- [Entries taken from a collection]
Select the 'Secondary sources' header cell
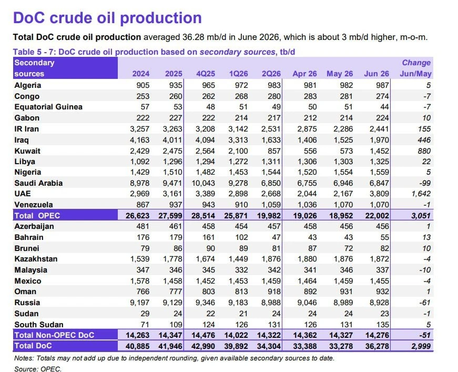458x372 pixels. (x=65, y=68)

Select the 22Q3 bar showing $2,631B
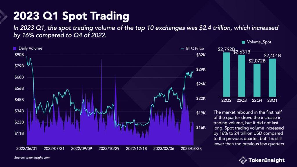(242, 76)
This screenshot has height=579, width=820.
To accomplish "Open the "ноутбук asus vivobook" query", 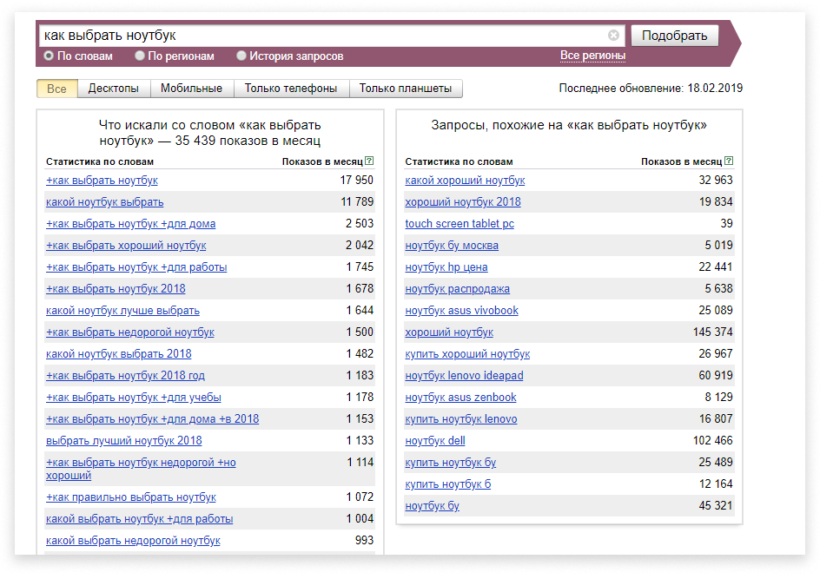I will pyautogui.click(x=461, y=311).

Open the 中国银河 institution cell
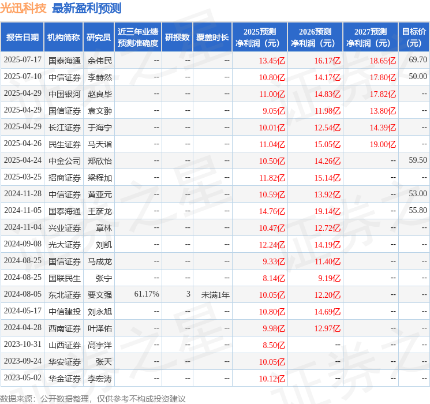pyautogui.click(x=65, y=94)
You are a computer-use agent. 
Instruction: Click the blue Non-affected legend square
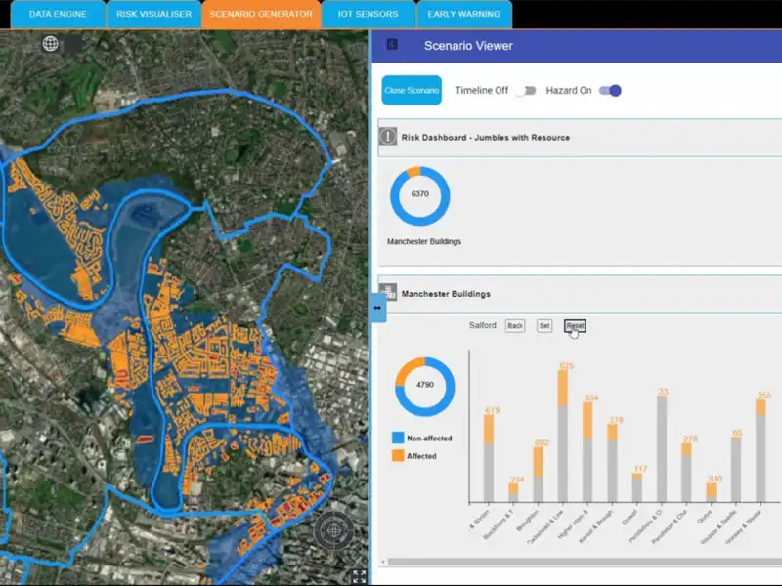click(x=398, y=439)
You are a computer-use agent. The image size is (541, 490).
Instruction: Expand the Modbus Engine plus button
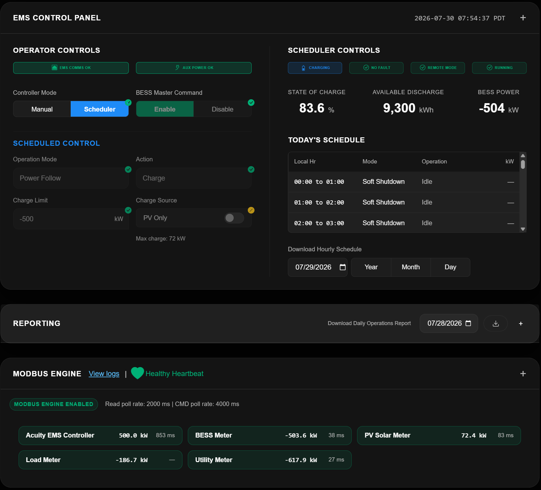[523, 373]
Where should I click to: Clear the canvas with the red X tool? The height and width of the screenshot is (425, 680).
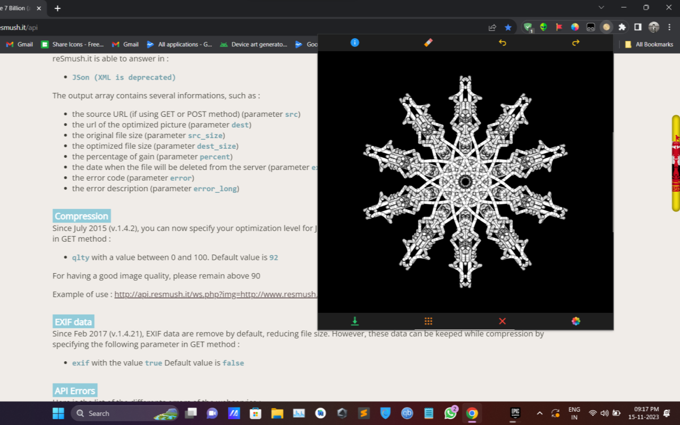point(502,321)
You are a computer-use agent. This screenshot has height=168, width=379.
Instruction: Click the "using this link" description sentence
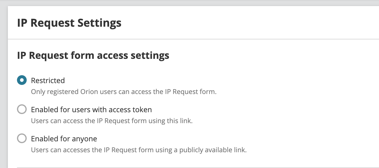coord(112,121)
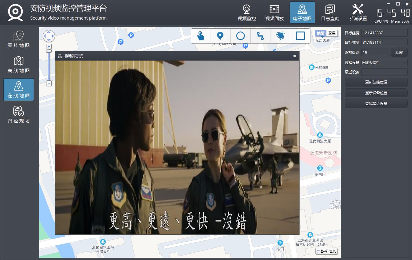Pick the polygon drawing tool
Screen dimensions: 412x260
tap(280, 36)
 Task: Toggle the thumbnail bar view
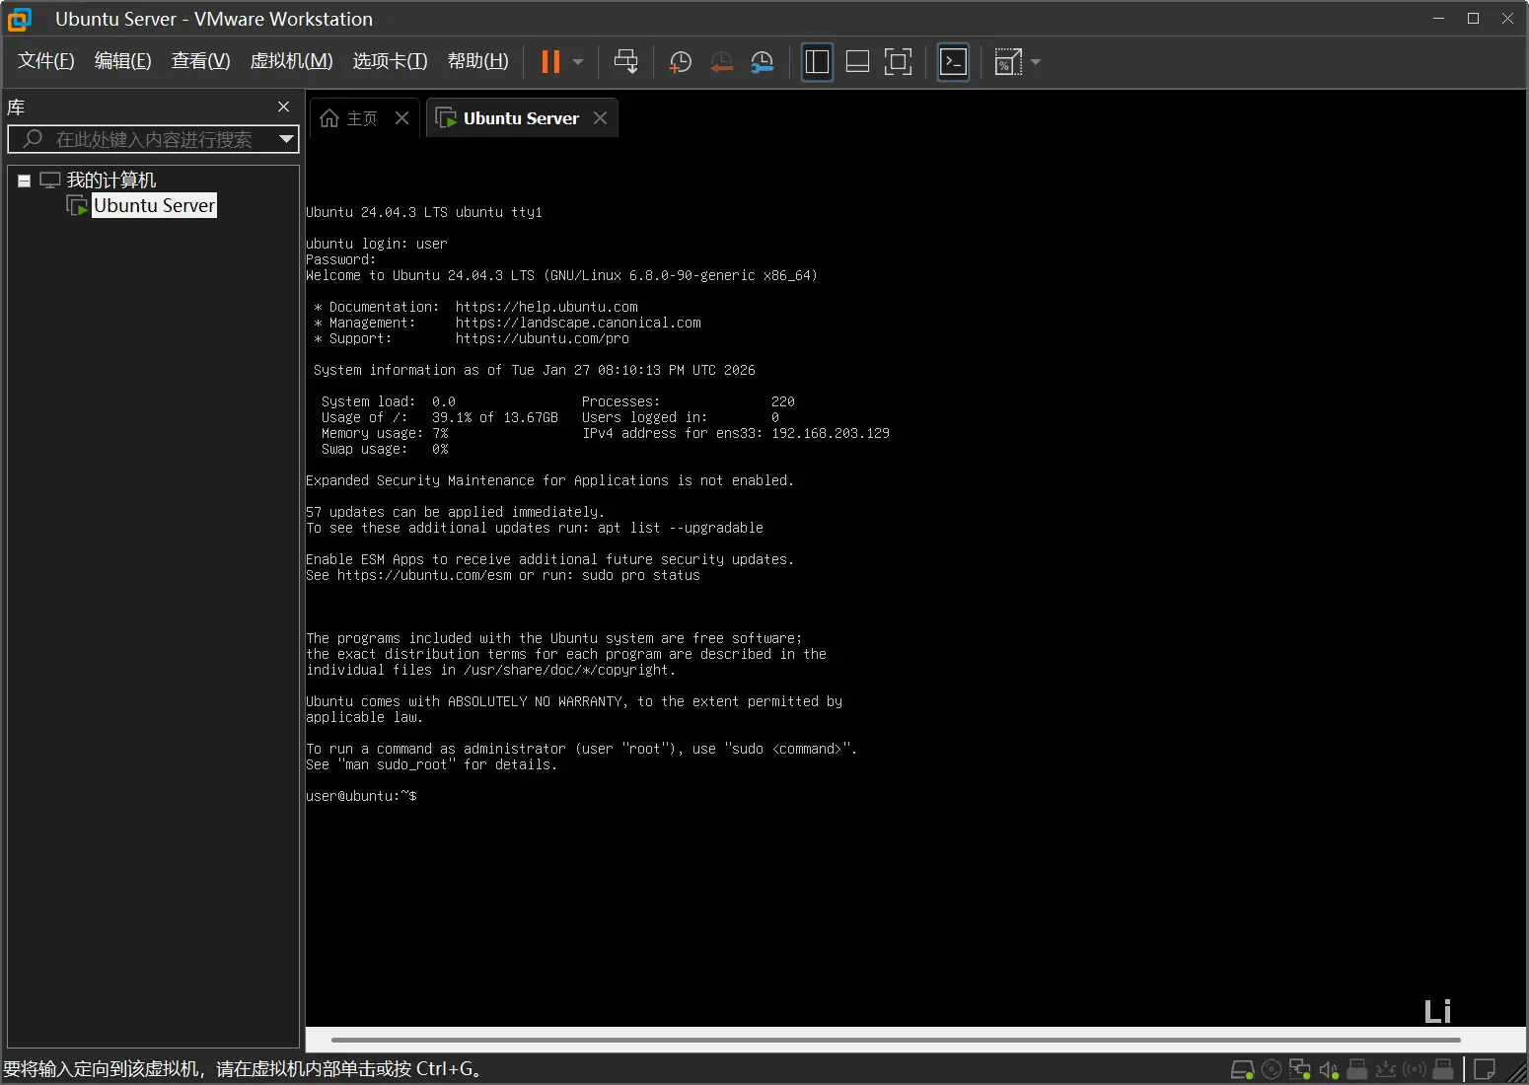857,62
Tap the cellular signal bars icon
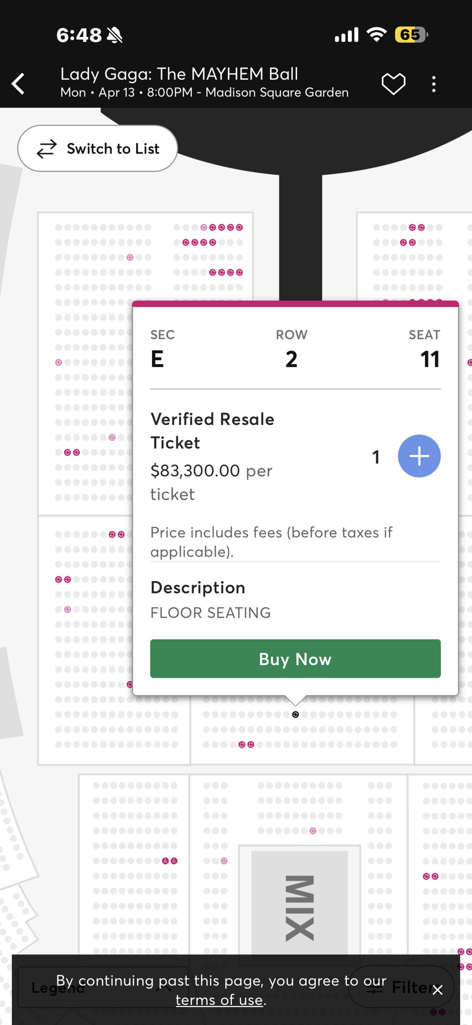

- [EXERCISE GOAL]
Starting at the line that contains "You are a computer-use agent. The", retype each line through the end of the data exactly, and leave out every picture.

- [ANSWER AREA]
You are a computer-use agent. The image size is (541, 490).
Instruction: Expand the Modbus Engine plus button
[523, 373]
Where should I click to: Clear the canvas with the red X tool? The height and width of the screenshot is (425, 680).
point(502,321)
You are a computer-use agent. This screenshot has height=168, width=379.
Instruction: Click the "using this link" description sentence
coord(112,121)
Pick the polygon drawing tool
Screen dimensions: 412x260
tap(280, 36)
 Task: Toggle the thumbnail bar view
857,62
Tap the cellular signal bars icon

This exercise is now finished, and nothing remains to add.